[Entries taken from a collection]
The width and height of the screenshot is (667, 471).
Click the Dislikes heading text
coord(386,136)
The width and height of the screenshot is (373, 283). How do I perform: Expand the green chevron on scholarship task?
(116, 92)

Work item:
The records above need to be transcribed in full. Keep every character unchanged.

Answer below:
The width and height of the screenshot is (667, 471).
Click the Dislikes heading text
coord(386,136)
The width and height of the screenshot is (373, 283). How do I perform: Expand the green chevron on scholarship task?
(116, 92)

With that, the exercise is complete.